As the 2020 NFL season miraculously kicks off, amid COVID-19, rookies and veterans are trying to become household names. They are also trying to prove themselves to football fans across the nation. Although, Philip Rivers finds himself in a different position: he’s trying to establish himself as a Hall of Fame player.
Rivers, like many all-time greats, including Joe Montana, finds himself playing in a new city, as he tries to write the final chapter of his career.

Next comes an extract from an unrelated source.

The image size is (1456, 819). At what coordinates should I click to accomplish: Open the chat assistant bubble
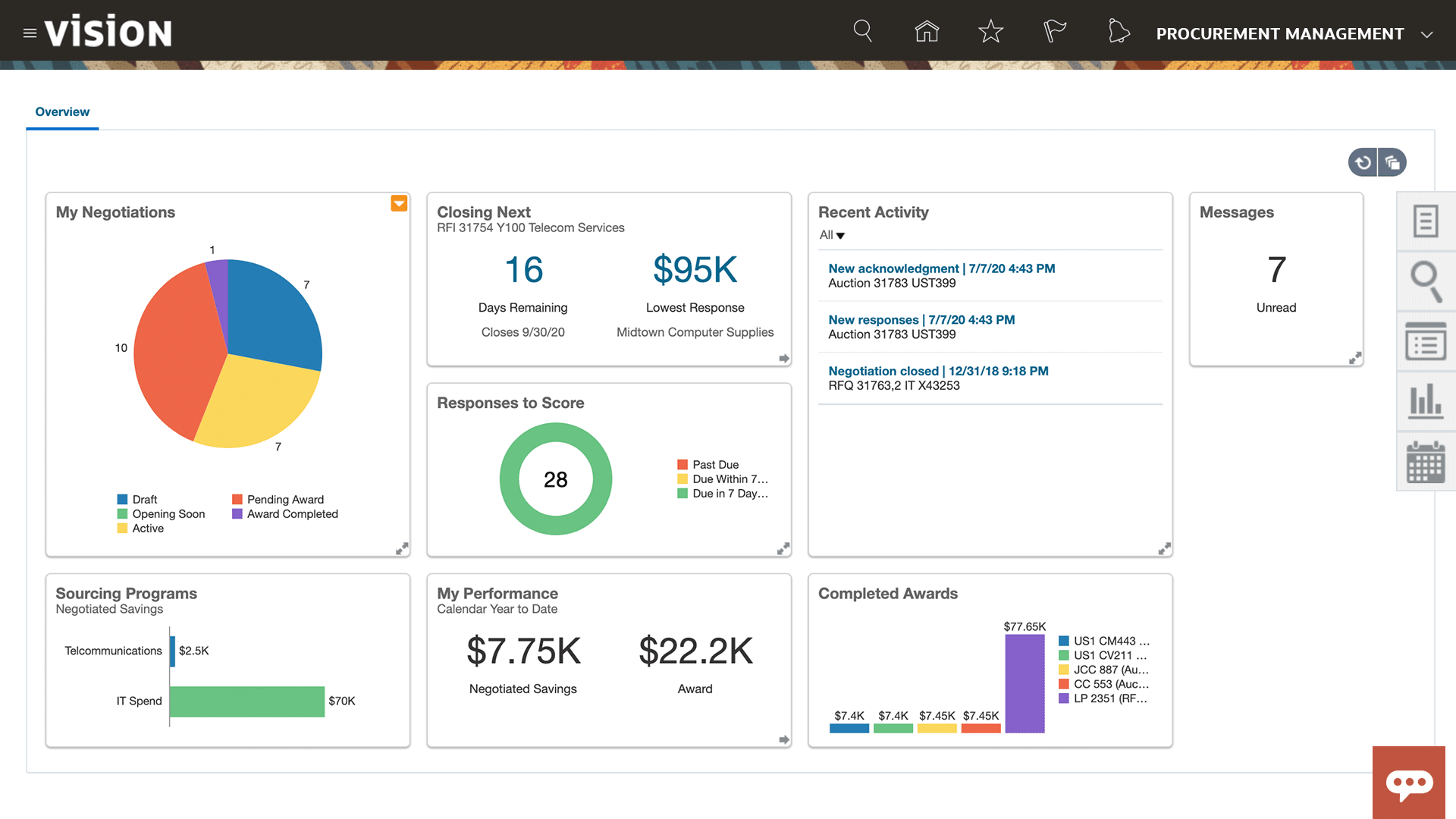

Rivers has always been considered a good quarterback. The only thing that not everyone agrees with is that he has Hall of Fame credentials. There are two major reasons that have stopped naysayers from considering Rivers a Hall of Fame player.
The first: he has failed to win a Super Bowl to this point in his career. The second: the comparison of success Rivers has had versus that of other quarterbacks from his draft class.
Rivers is often compared to Ben Roethlisberger and Eli Manning, who also got drafted in the first round of the 2004 draft. Rivers has struggled to find team success, while Manning and Big Ben have accumulated a pair of rings each along with several playoff appearances.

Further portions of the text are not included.